Rivalutando i sintomi e richiedendo in particolare l’Urea Breath Test, che riteniamo essenziale in queste patologie, e che non era stato effettuato in particolare perché ritenuto in questi tempi non essenziale, e nel timore, da parte della maggior parte dei laboratori ospedalieri e privati, di dover valutare le caratteristiche dell’aria inspirata, abbiamo riscontrato la presenza di una infezione gastrica da Helicobacter pylori, in ben 325 casi (circa 1/3 della popolazione esaminata), con “indice delta” eguale o superiore a 40, indice valutabile come “alta infettività”. Nella nostra precedente esperienza questo indice si aggirava quasi sempre intorno a 15.

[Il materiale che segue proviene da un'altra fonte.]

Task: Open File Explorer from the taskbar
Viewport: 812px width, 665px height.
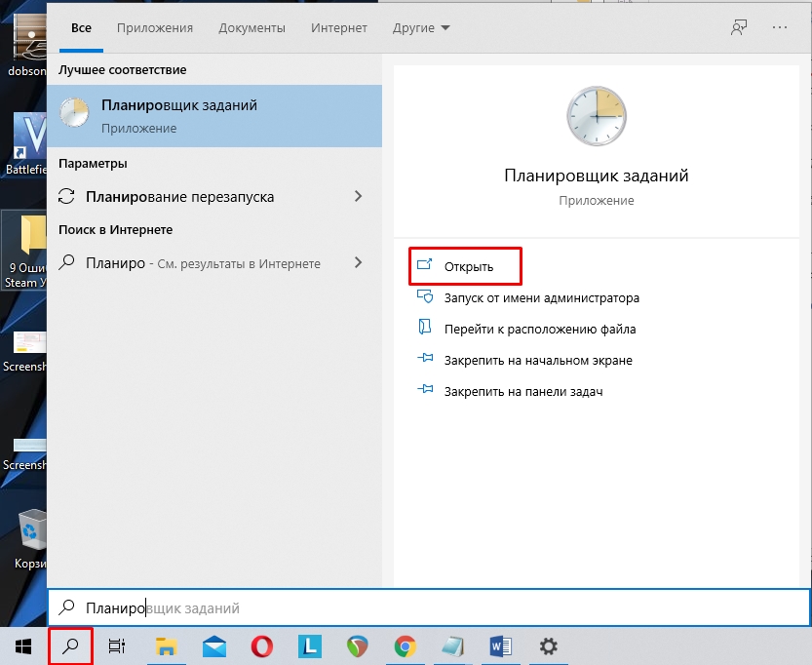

A parte l’importanza di non svalutare sintomi assai comuni, rischiando di non diagnosticare malattie che possono essere assai pericolose se non curate ed eliminate (patologia infiammatoria ed ulcerativa, fino al cancro dello stomaco), abbiamo ricercato ricerche scientifiche che potessero ipotizzare una correlazione fra la malattia virale e quella batterica, come nel caso da noi valutato4.

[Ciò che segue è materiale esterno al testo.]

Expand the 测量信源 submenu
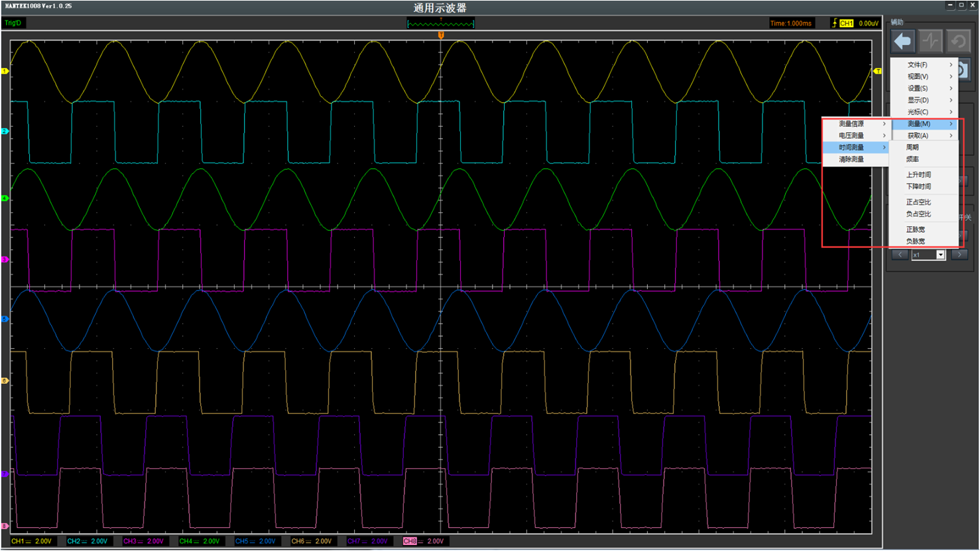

La nostra esperienza sulle modificazioni morfologiche dell’epitelio digestivo nella infezione da Helicobacter pylori ci ha indicato peculiari modifiche morfologiche sull’apice dei microvilli delle cellule gastriche e duodenali5. In caso di infezione gastrica da parte del germe l’apice dei microvilli si dilata in maniera globosa e perde il “fuzzy coat” di proto-filamenti dove, fra l’altro, sono adesi numerosi degli enzimi utili per la “digestione di parete “(vedi il caso delle lattasi e delle trealasi)6.
Oltre a considerare il fatto che, in questa situazione, spesso si verificano patologie riferibili a riduzione di tali enzimi (vedi l’esempio del malassorbimento del lattosio), vogliamo ricordare che l’apice dei microvilli è la sede di elevati quantitativi di ACE-2, tipici recettori per i virus. Pertanto, dal momento che queste modifiche morfologiche sembrano facilitare l’ancoraggio del batterio con la mucosa, non è da escludere che tale modifica, per una alterata permeabilità del plasmalemma di rivestimento del microvillo, possa interferire sulla protezione della “barriera mucosa”, facilitando o anche permettendo, la penetrazione del virus.
Riteniamo che questa esperienza possa stimolare a non trascurare la ricerca e la diagnosi di malattie importanti sul piano patofisiologico e clinico, anche in periodi di una pandemia così importante e severa come quella della infezione da SARS-CoV-2.